[Haskell-cafe] Couple of questions about *let* within *do*

michael rice nowgate at yahoo.com
Tue Aug 10 14:01:28 EDT 2010


Hi all,

Thanks. I think I've got it. It nice to have come far enough with this to be thinking about how the pieces fit together. One more question:

Since

  do s1
     s2
     let x1 = e1
         x2 = e2
     s3
     s4

becomes

  do s1
     s2
     let x1 = e1
         x2 = e2 in do s3
                       s4

Then,

  do s1
     s2
     let x1 = e1
         x2 = e2
     s3
     s4
     let x3 = e3
         x4 = e4
     s5
     s6

becomes

  do s1
     s2
     let x1 = e1
         x2 = e2 in do s3
                       s4
     let x3 = e3
         x4 = e4 in do s5
                       s6?


Michael




--- On Tue, 8/10/10, Tillmann Rendel <rendel at Mathematik.Uni-Marburg.de> wrote:

From: Tillmann Rendel <rendel at Mathematik.Uni-Marburg.de>
Subject: Re: [Haskell-cafe] Couple of questions about *let* within *do*
To: "michael rice" <nowgate at yahoo.com>
Cc: haskell-cafe at haskell.org
Date: Tuesday, August 10, 2010, 1:35 PM

michael rice wrote:
> OK, then there's also an implicit *in* after the *let* in this code. 
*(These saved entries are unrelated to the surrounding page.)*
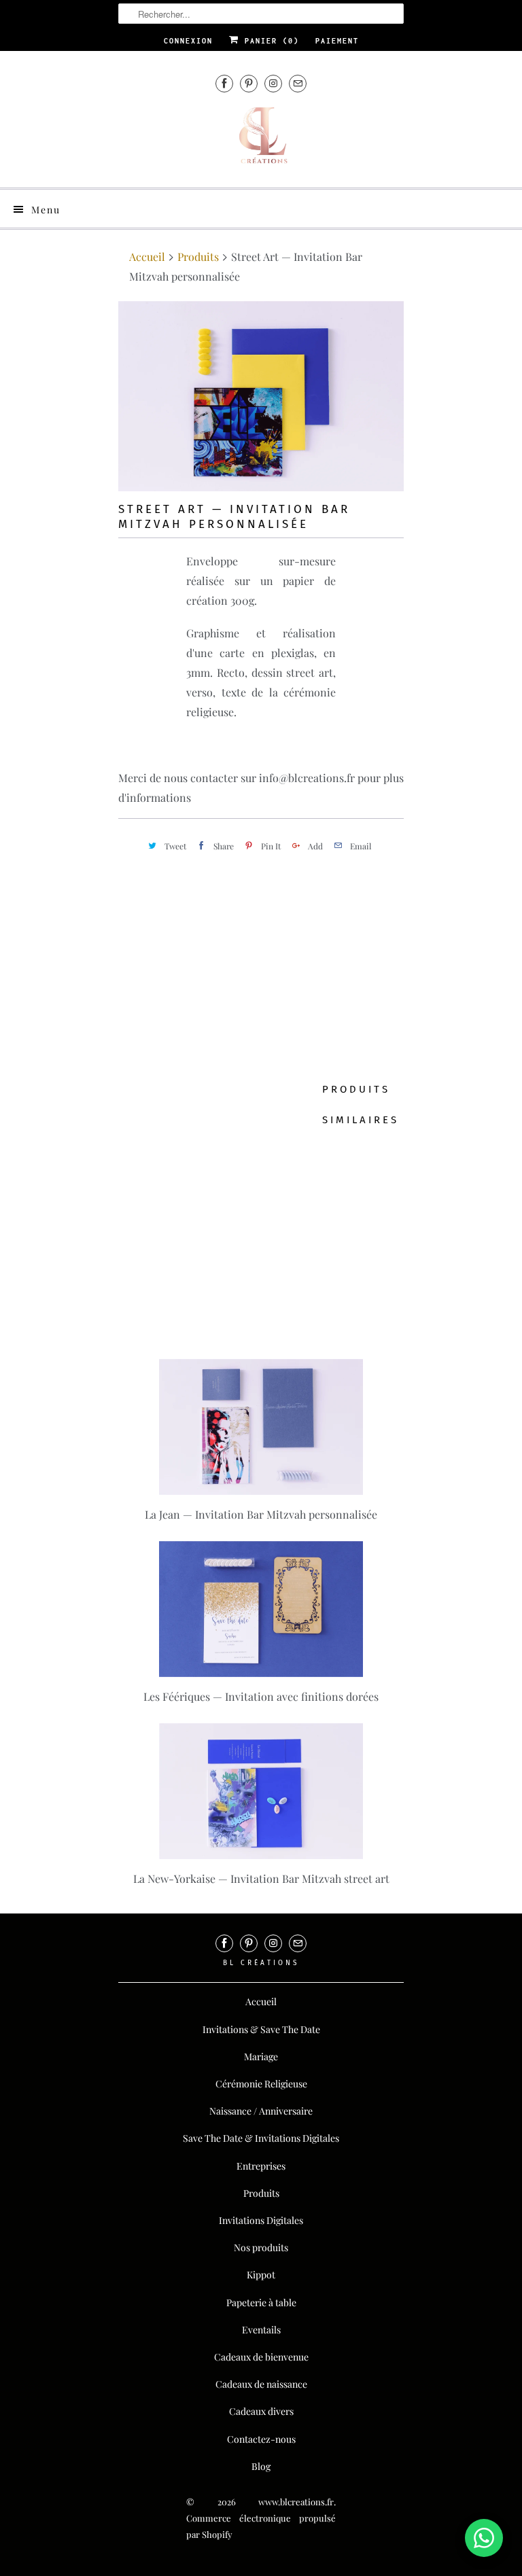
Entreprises (261, 2165)
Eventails (261, 2329)
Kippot (261, 2274)
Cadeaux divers (261, 2411)
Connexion (188, 41)
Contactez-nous (261, 2439)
If you want to understand let statements in terms of let ... in ... expressions, you can do the following transformation:

  do s1
     s2
     let x1 = e1
         x2 = e2
     s3
     s4

becomes

  do s1
     s2
     let x1 = e1
         x2 = e2 in do s3
                       s4

So in a sense, there is an implicit "in do".
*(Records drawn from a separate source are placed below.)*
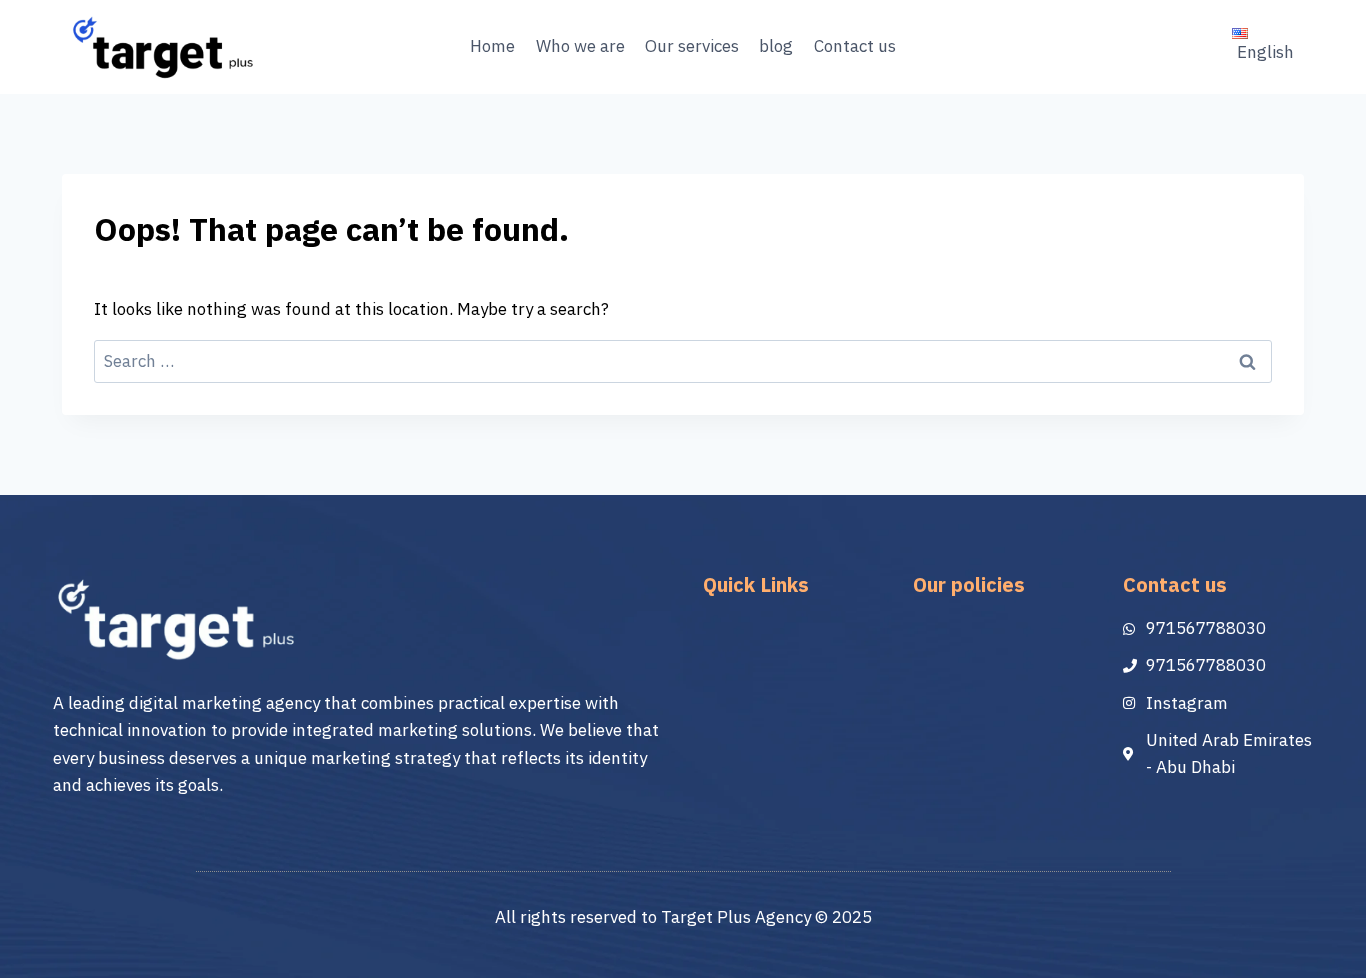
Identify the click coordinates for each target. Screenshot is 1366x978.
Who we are (580, 46)
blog (776, 46)
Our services (692, 46)
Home (492, 46)
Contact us (855, 46)
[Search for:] (683, 361)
> Must the implicit (or explicit) *in* actually use the calculated value(s)?

No.

By the way, note that lazy evaluation applies, so the expressions bound in the let may or may not be evaluated, depending on the rest of the program.

> And, the monad can "continue on" after the *let* (with or without the *in*) as below, i.e., the *let* needn't be the last statement in the *do*?

Yes, there can be more statements after the let statement. In fact, the let statement must not be the last statement in the do-expression, because a do-expression has to end with an expression statement. Otherwise, what would the result of the do-expression be?